Oakley Hall’s 1958 novel Warlock is a western in the way The Godfather is a crime novel or The Road a piece of post-apocalyptic sci-fi, which is to say it belongs to its genre but also subverts it. The novel harnesses familiar ideas—in this case, violence, honor, and the limits of law—for fictional storytelling, while examining how they can influence, direct, and legitimize cultural, personal, and political activity in the real world.

It’s no Zane Grey, as Robert Stone—whose own work takes up questions of violence and political conflict—acknowledges in his introduction to the 2006 reissue of Warlock, which in its depiction of duels, massacres, vendettas, and assassinations reveals how deadly force so often springs from nothing more than a desire to project credibility. The characters in Warlock aren’t necessarily interested in killing one another; they’re worried what people will think if they don’t—whether it’s avenging this murder or that insult, or preemptively eliminating a perceived enemy, even when the lack of clear evidence would seem to demand restraint. Protecting one’s reputation proves a poor justification for violence, Hall makes clear in Warlock, even while (or by) acknowledging that his characters have no real choice but to act as if it’s the best one.

But that’s a novel, and Hall’s thematic intent precludes epiphanies of self-awareness and the throwing down of guns. Real-world actors operate under no such constraints, though, and so credibility would seem an even worse excuse in this realm, especially when it comes to war. Yet there were John McCain and Lindsey Graham on Monday using the word again, a couple of days after Barack Obama—sidling up to it himself because of his own unforced error with the rhetoric of red lines—brought Congress into the decision-making on Syria. (Tuesday, John Kerry, Chuck Hagel, John Boehner and Eric Cantor employed its go-to variation: inaction will “embolden other regimes.”
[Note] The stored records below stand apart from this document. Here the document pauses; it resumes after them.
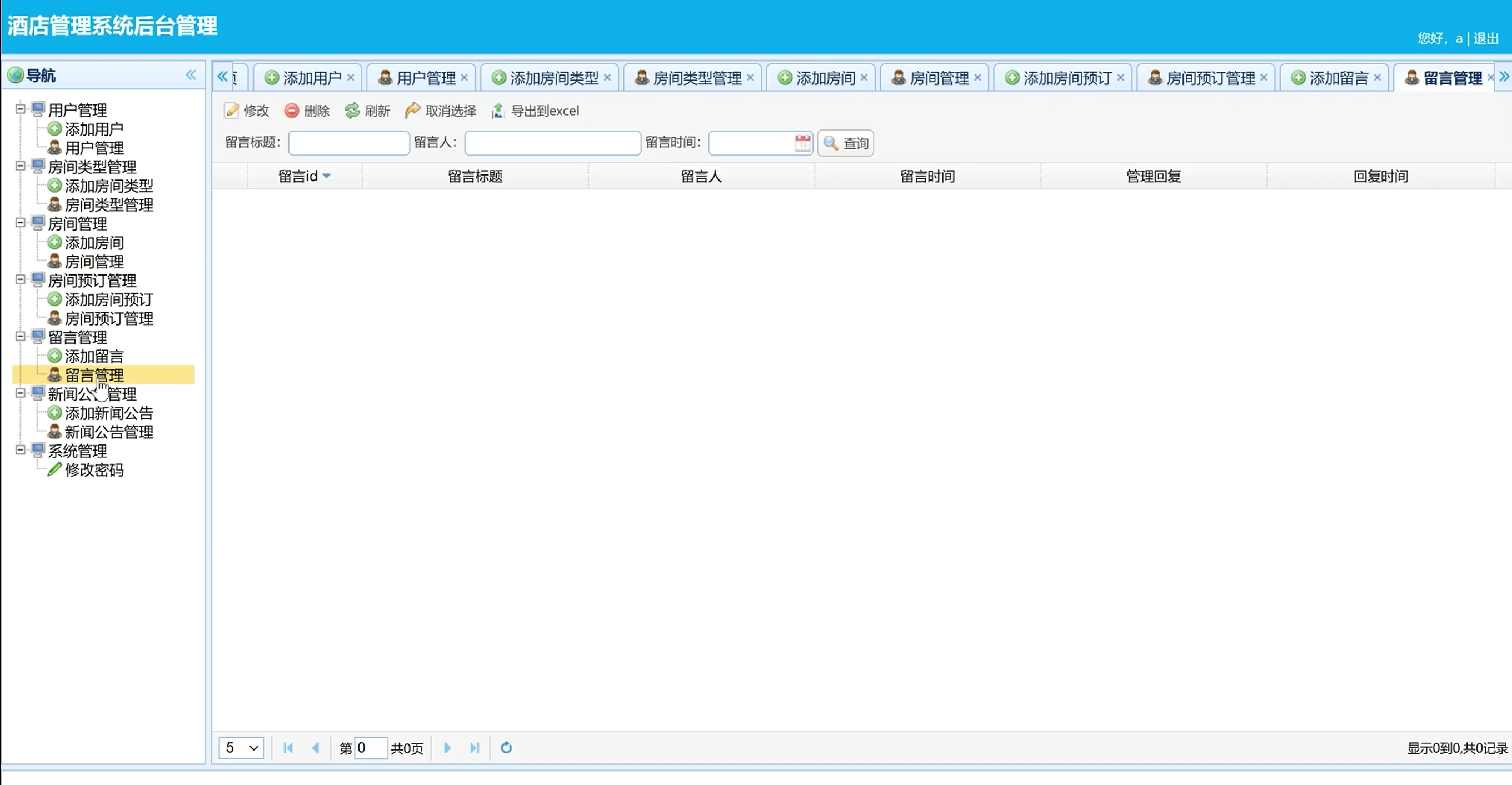1512x785 pixels.
Task: Open the 留言时间 calendar date picker
Action: [x=802, y=143]
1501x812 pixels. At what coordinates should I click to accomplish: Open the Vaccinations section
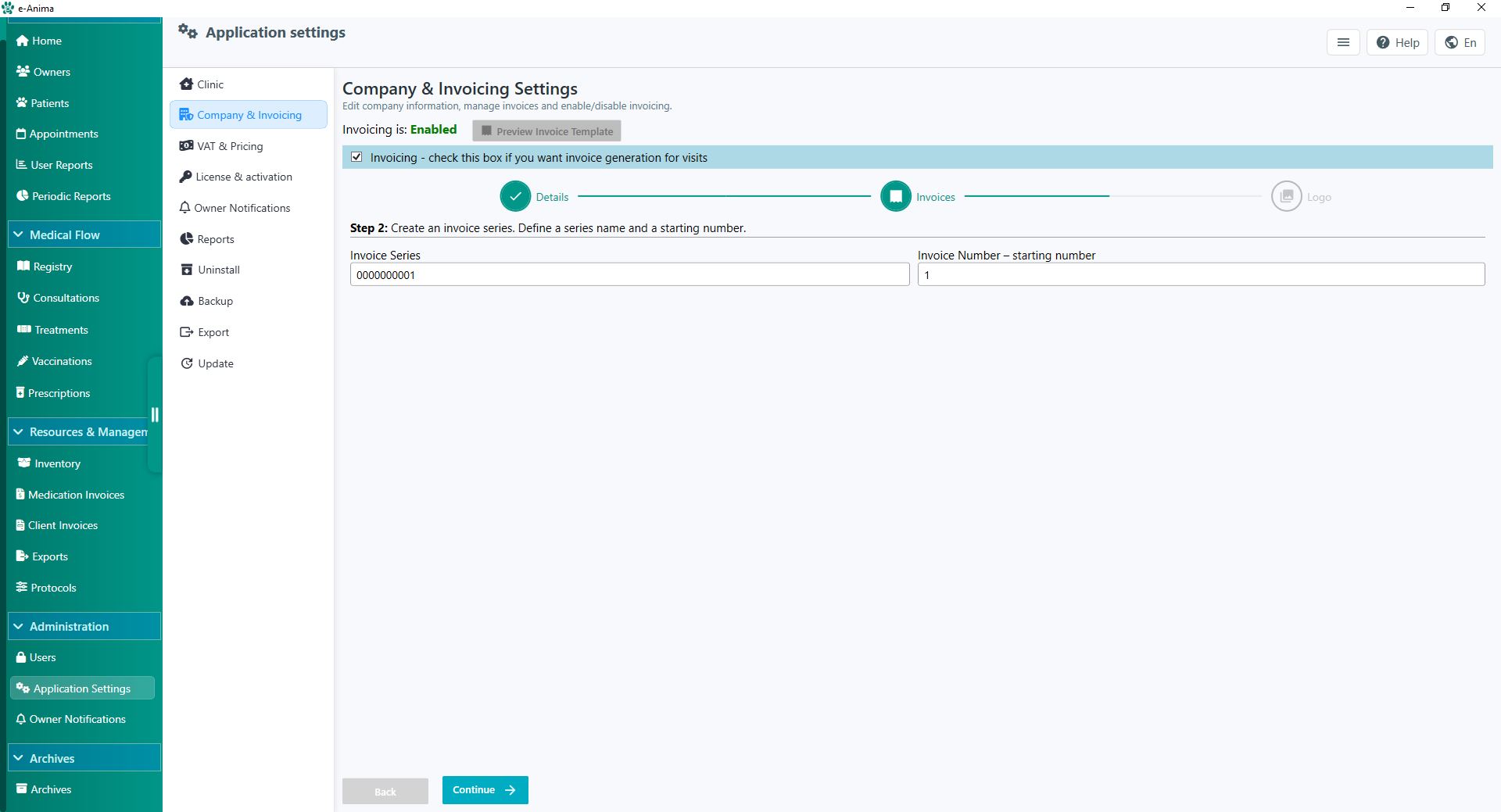(61, 361)
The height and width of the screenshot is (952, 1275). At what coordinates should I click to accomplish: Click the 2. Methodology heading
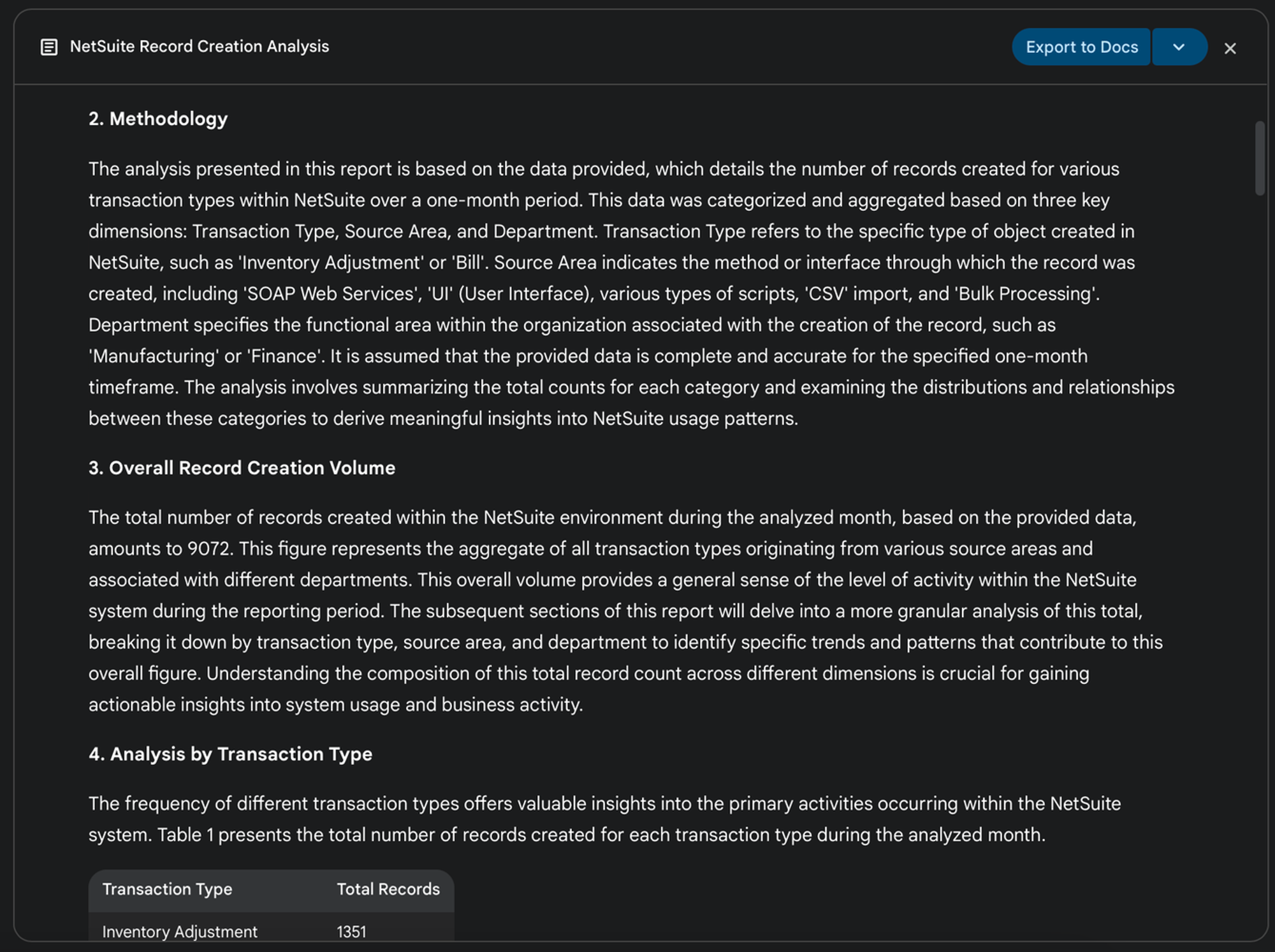158,119
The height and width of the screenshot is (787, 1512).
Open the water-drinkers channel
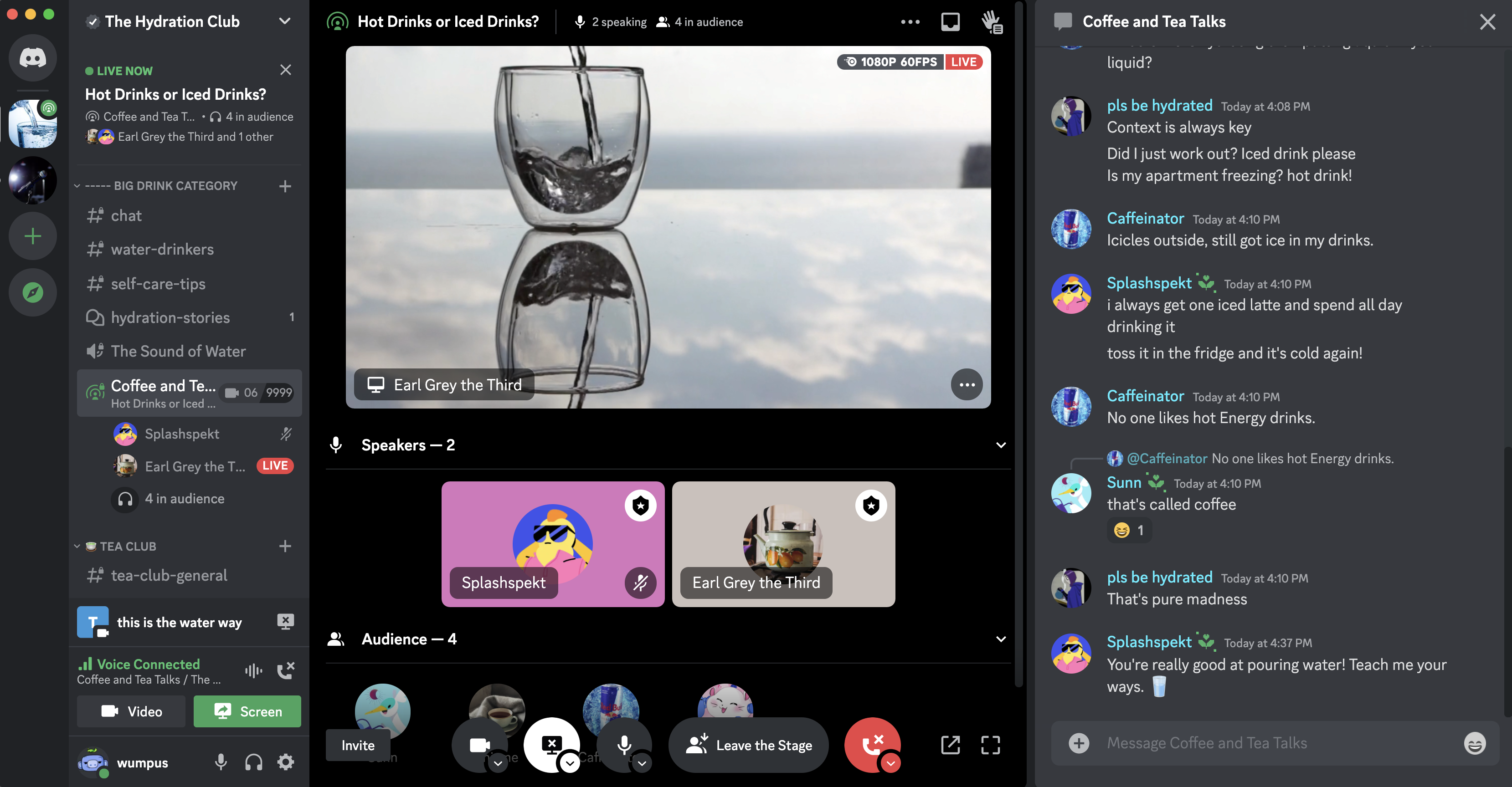click(162, 249)
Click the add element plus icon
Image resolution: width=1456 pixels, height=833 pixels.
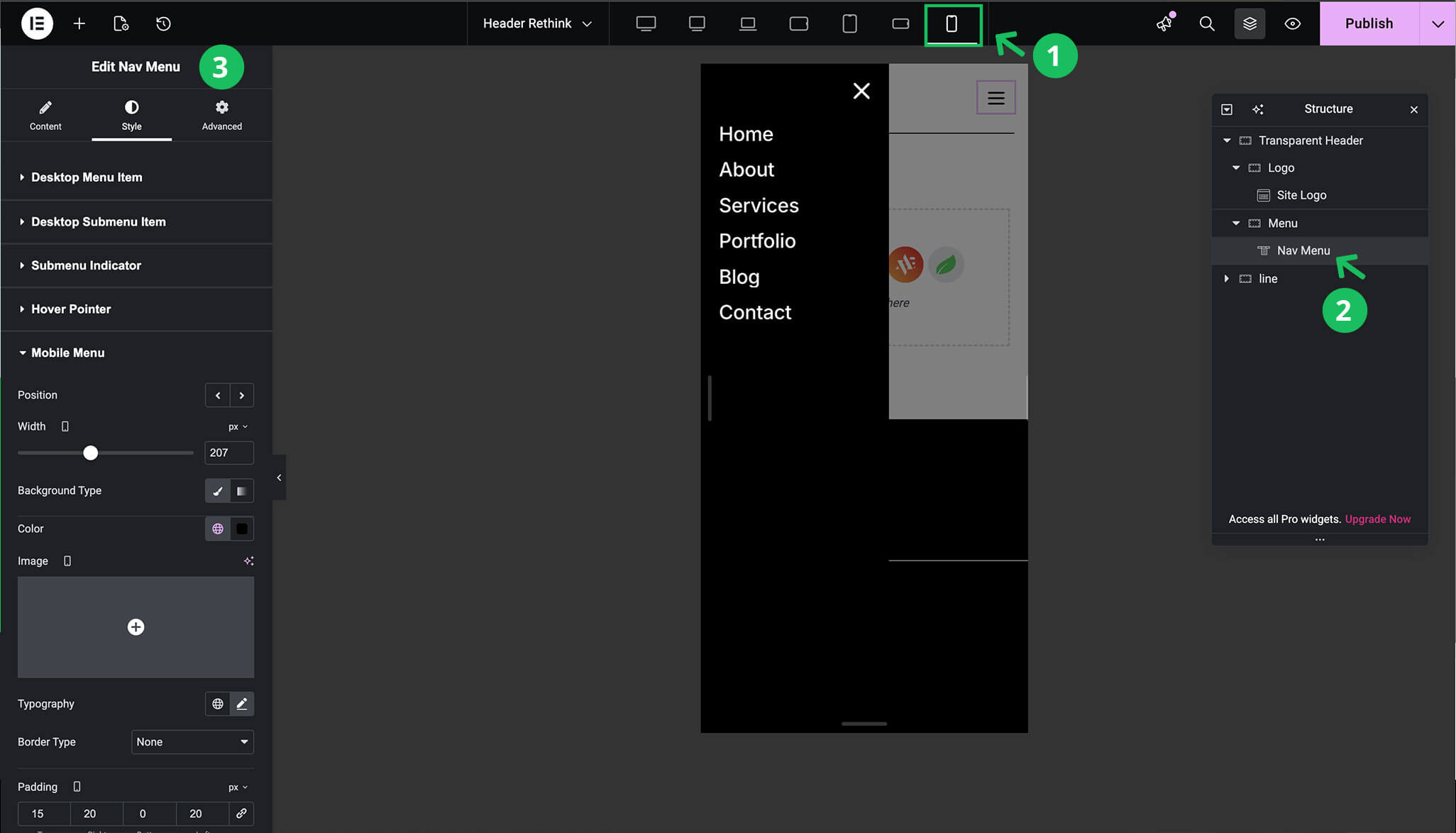pyautogui.click(x=79, y=23)
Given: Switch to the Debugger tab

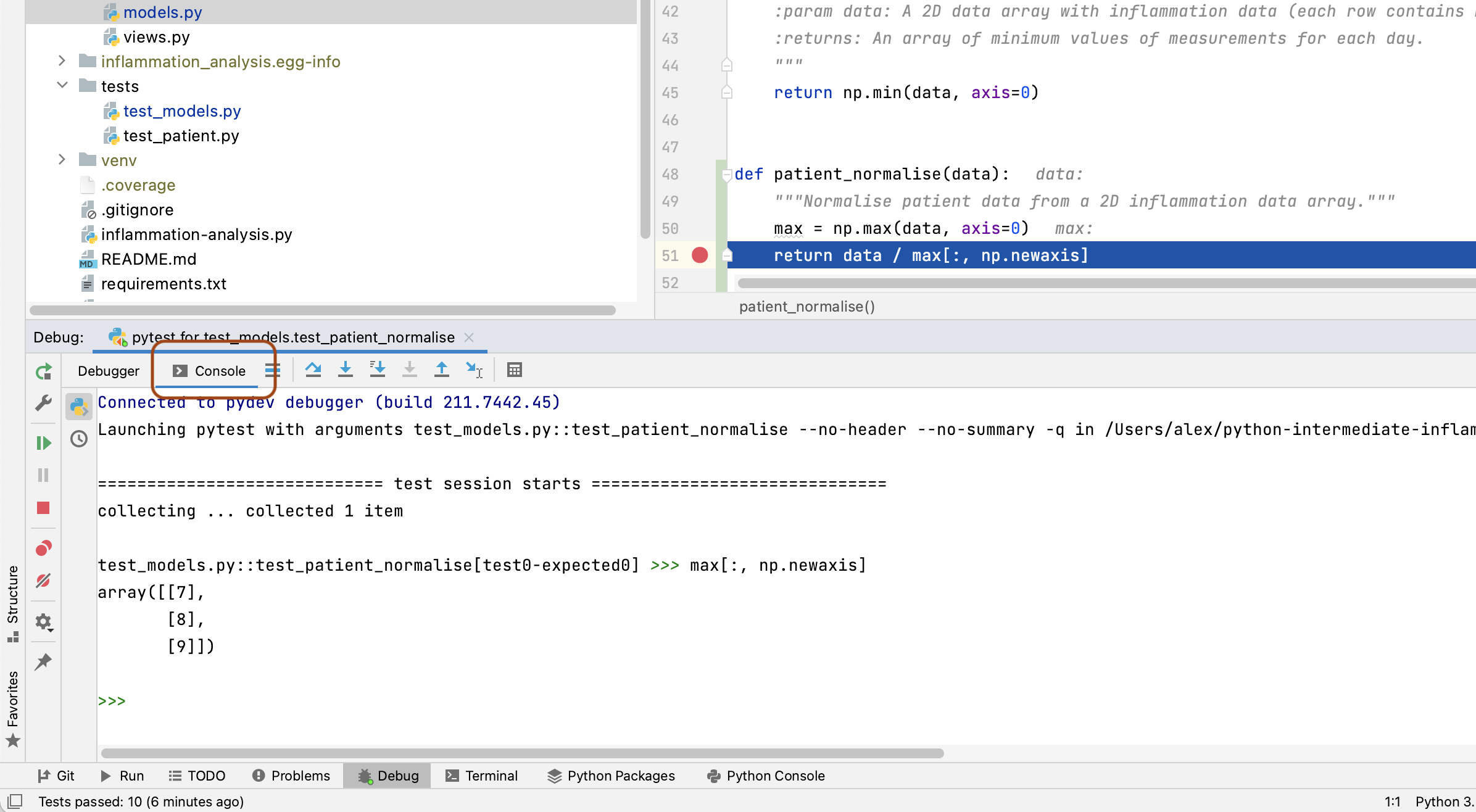Looking at the screenshot, I should tap(109, 371).
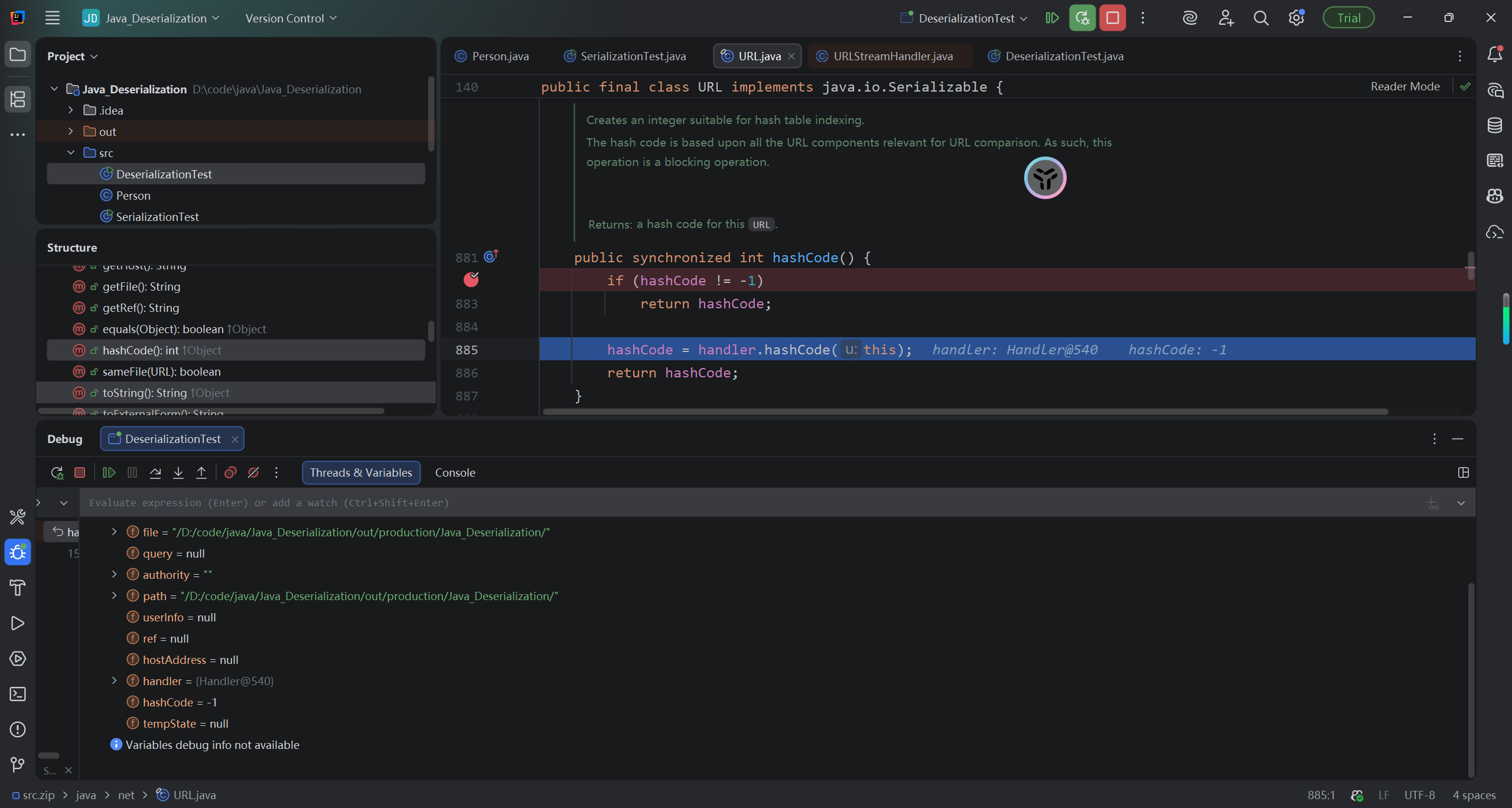
Task: Open View Breakpoints dialog icon
Action: (x=230, y=473)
Writing in Foreign Affairs, Jonathan Mercer has twice made the case against using credibility as a cri de guerre—first in May, and then again last week to reflect developments since evidence of the use of chemical weapons against Syrian civilians came to light.

His argument was compelling the first time around, when he pointed to historic precedents and marshaled examples of logical recursion to illustrate the “folly” of engaging in hostilities for the sake of maintaining reputation; his update restates the position still more directly: 

It is not beyond the bounds of imagination … that Assad believes that U.S. President Barack Obama is feckless and irresolute. At least that has been the worry among many American circles since Obama backed down from earlier warnings that the use of chemical weapons in Syria would be a “red line.” It is likely that the Assad regime or Syrian rebels crossed that line in late April and … nothing happened. Cue the strategists: American credibility is on the line! Not just with Syria, as Republican Senators John McCain and Lindsey Graham put it at the end of April, “but with Iran, North Korea, and all of our enemies and friends.”

[T]the United States should not let concerns over credibility drive policymaking. Wars should be fought to protect interests and values, not to defend imaginary reputations from simpletons and illogical foes. In other words, the Obama administration should not … let fears that others might think it irresolute drive it to disaster. Instead, it should refocus on what U.S. interests really are in Syria, and how it can best obtain them.

“Simpletons and illogical foes” abound in Warlock, their taunts from windows and barstools fueling every dispute, the participants of which refuse to refocus on what the better interests might be (the one who dares such contemplativeness is meagerly rewarded for his efforts). Stone in his introduction draws on Richard Slotkin’s Gunfighter Nation in discussing “the kinds of created mythologies America characteristically requires to ‘do what it has to do.’” He was writing in 2006, when the United States was immersed in two conflicts sustained in part by the need to appear resolute. Slotkin himself was writing in 1973, toward the end of Vietnam, at which time he observed that “no mythic system can be perfectly invulnerable to the rebuke of events.” That seems self-evident, given events before and since. Yet there remains no desire to acknowledge it. Is it because doing so would call our credibility into question?